» **BRIEF**
In the text on Downtown Chico, please give the date of the city council meeting where Stephanie Taber told council to raise taxes.

» **SUPPLIED TEXT**
>> Start
Thursday Night Market? How about “Thursday Night Mayhem”?  I don’t patronize businesses Downtown anymore because it’s just plain unpleasant. The sidewalks are filthy, my friend was wearing very pretty open-toed shoes. The vandalism – everywhere – is hostile, you feel like you’re walking right into a war zone. The smell of garbage permeates the air – we walked by so many overflowing garbage cans, right outside restaurants, I don’t know how they keep the flies off their customers. And on every sidewalk, we had to walk single file, to keep from literally bumping into dirty, disheveled, intoxicated creeps.

Downtown Chico is in trouble, and no district is going to save it. If you’ve paid attention, you’ve seen one after another initiative that’s been taken, public money thrown in, to bail out a retail sector that refuses to take care of itself. Downtown businesses are not special, they’re not a charity, they’re not a public institution. They make bad decisions – like Thursday Night Market and Friday Night Concerts – but they are continually bailed out with public money. Now certain business owners, led by Ann Schwab’s husband Budd,  want a district with fees directed toward Downtown clean-up and more cops – when will we all be expected to form districts to get city services that we already pay for? 

Wake up Chico, you are being had.

 

 

 

 

 

 

City manager Mark Orme, Assistant City Manager Chris Constantin behind the chatter for a sales tax increase

23 Jun

I’ve been trying to engage our city “leaders” regarding the trash tax –  according to City Manager Mark Orme, “the Muni Code Ordinance (which is on Tuesday’s [June 20] Council meeting) is going forward for final reading.  This allows for the City to entertain the Franchise Agreements (Ordinances) which will come back on August 1st – originally they were anticipated to return in July, but due to the Council’s, yours, and other members of the public’s feedback/input we are negotiating further to ensure clarity and that the best deal is had, under the circumstances.  Therefore, the action for Tuesday will lead to further discussion and approval or disapproval of the new franchises in August.”

I have a lot of problems with this “franchise agreement”, the main problem being that it is a tax in disguise. We all know the city is standing in front of a pension shitstorm with a tennis racket – their tennis racket appears to be a quarter cent sales tax increase.  At the May 16 city council meeting – at about 1:14:44 – local government shill Stephanie Taber got up to the podium and told council we need to raise taxes. Here’s the link – 

http://chico-ca.granicus.com/MediaPlayer.php?view_id=2&clip_id=673

I was not surprised,  but since Taber used to be a regular attendee of the old Chico Taxpayers Association meetings, I had to ask her what the hell she was thinking.

“Wow, what a tiger you are! Raise Taxes! 

I got a better idea Steph – why don’t you just get out YOUR own checkbook, donate all the money you want to the salaries and benefits, and leave the rest of us out of it.

Thank you! Juanita”
>> End
» **RECORDED DATA**
>> Start
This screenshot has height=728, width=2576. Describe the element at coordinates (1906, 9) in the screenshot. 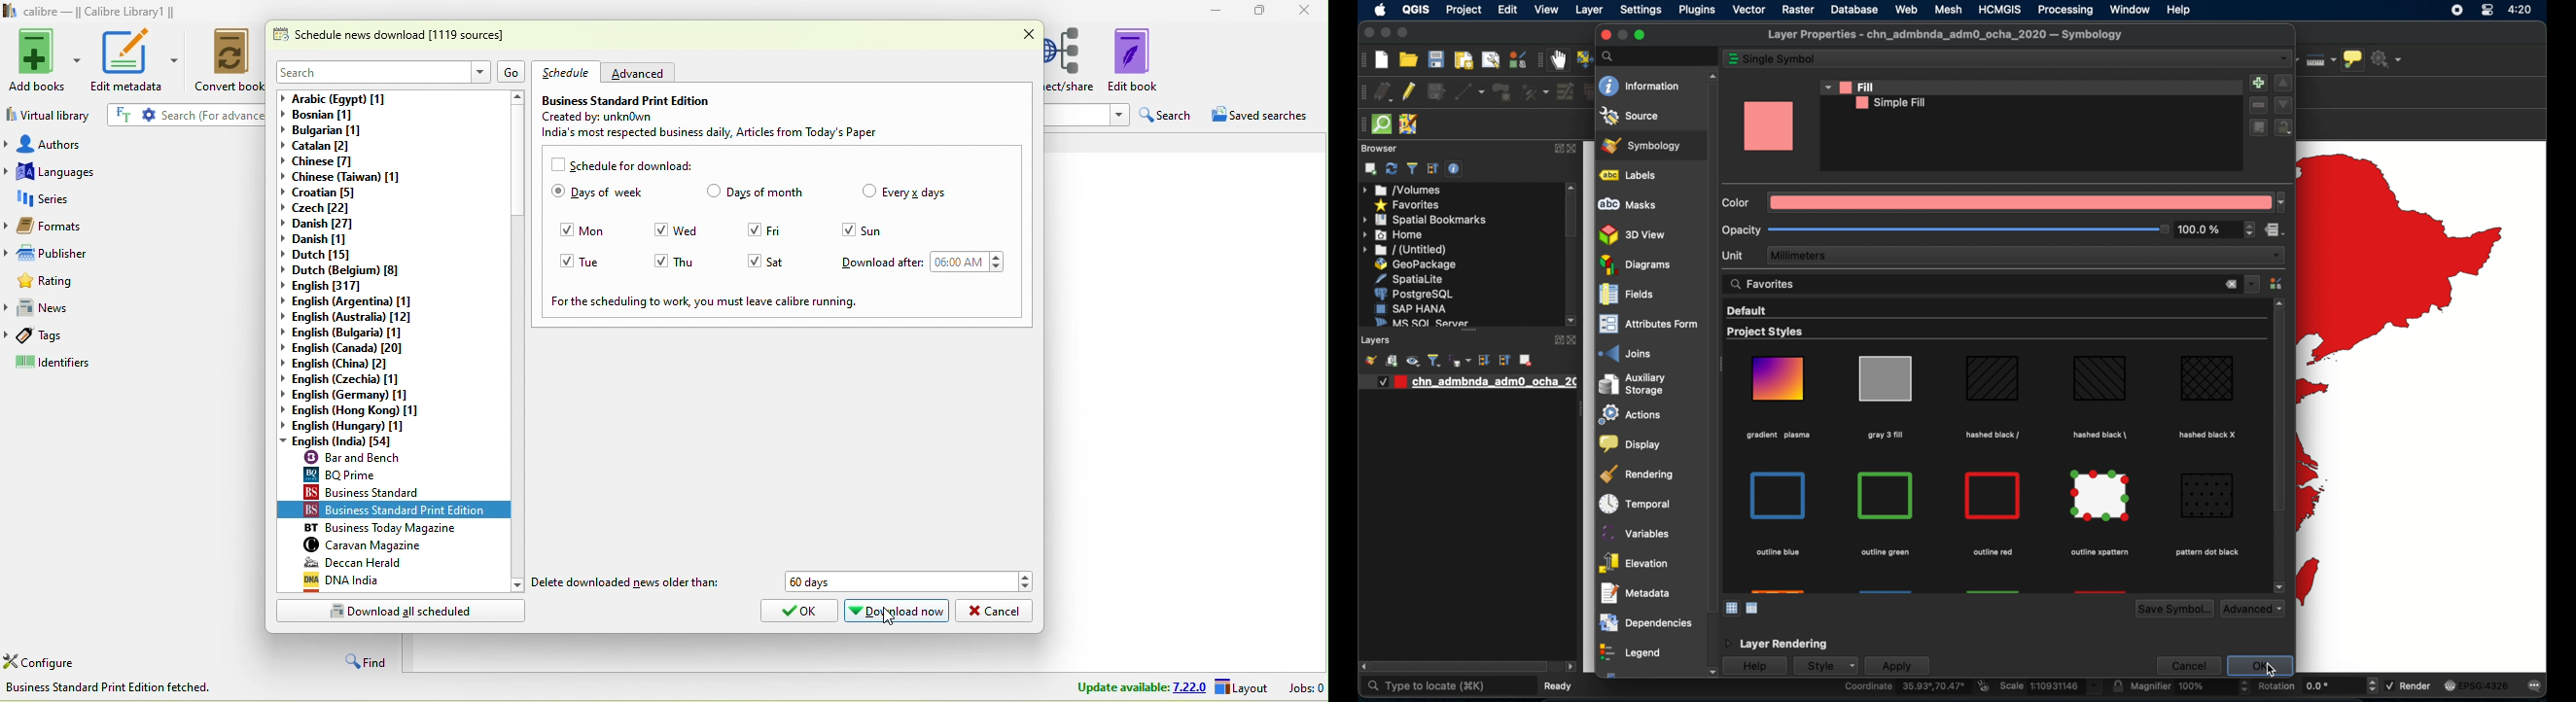

I see `web` at that location.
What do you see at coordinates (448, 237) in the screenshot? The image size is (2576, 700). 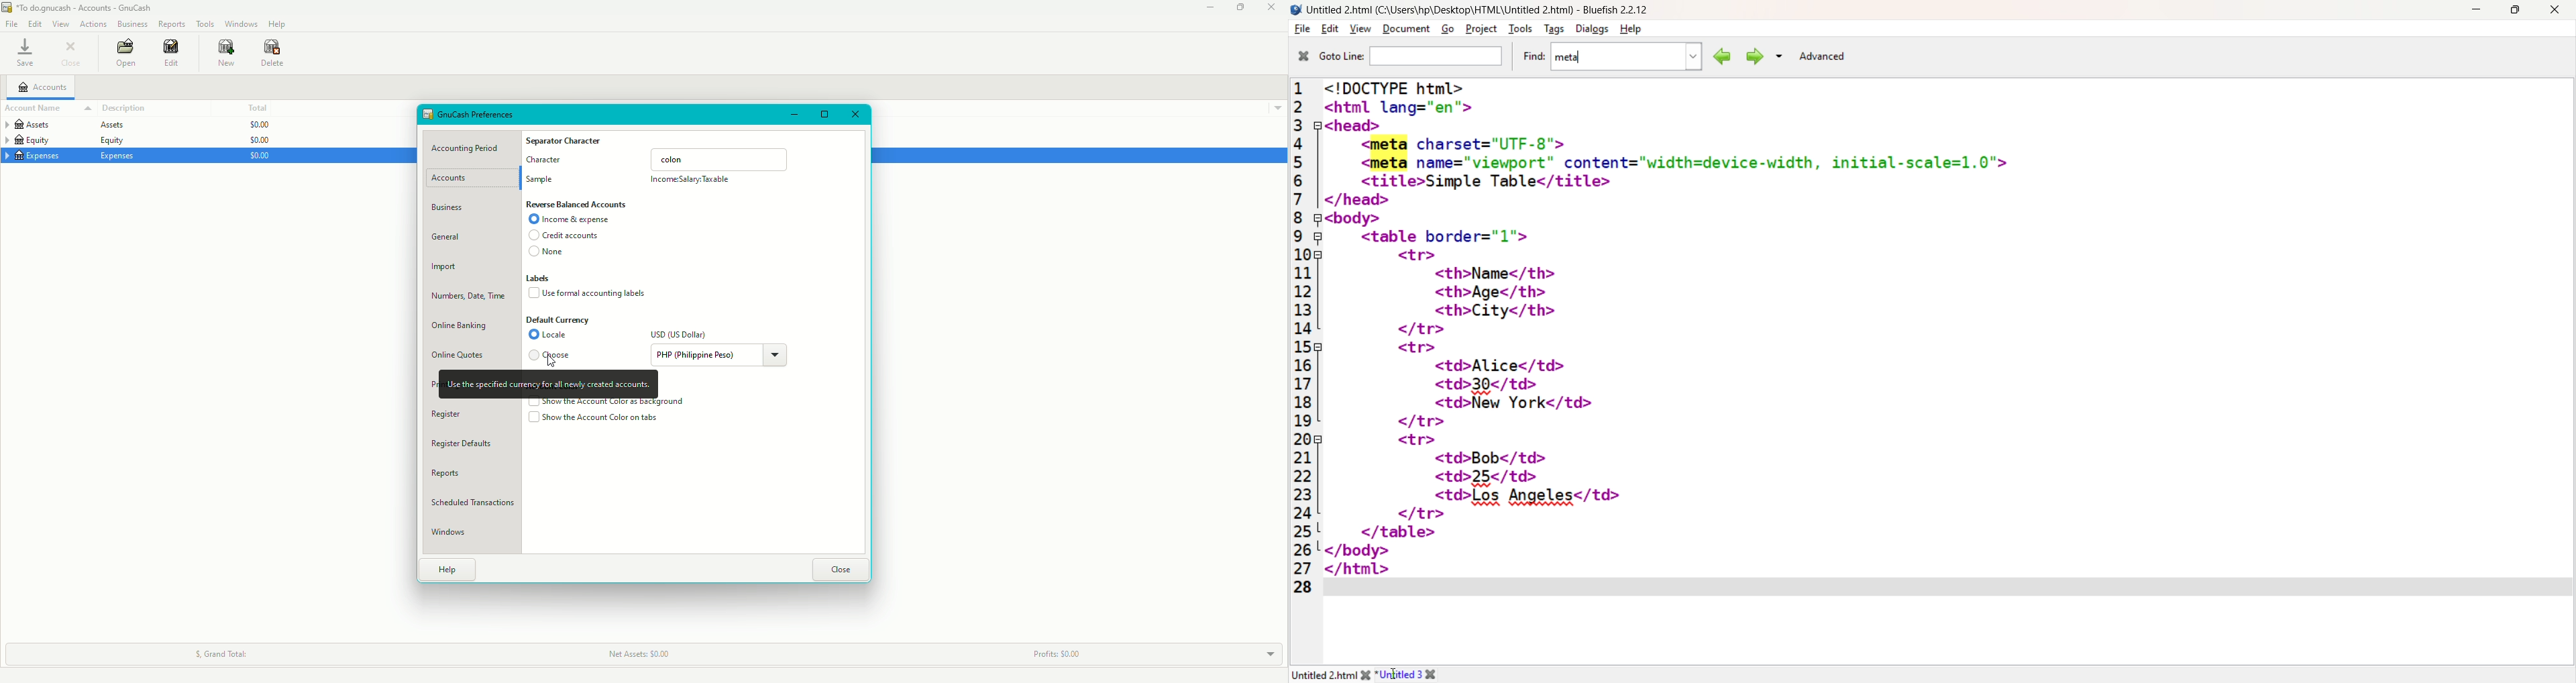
>> End
» **ANSWER TO THE TASK**
May 16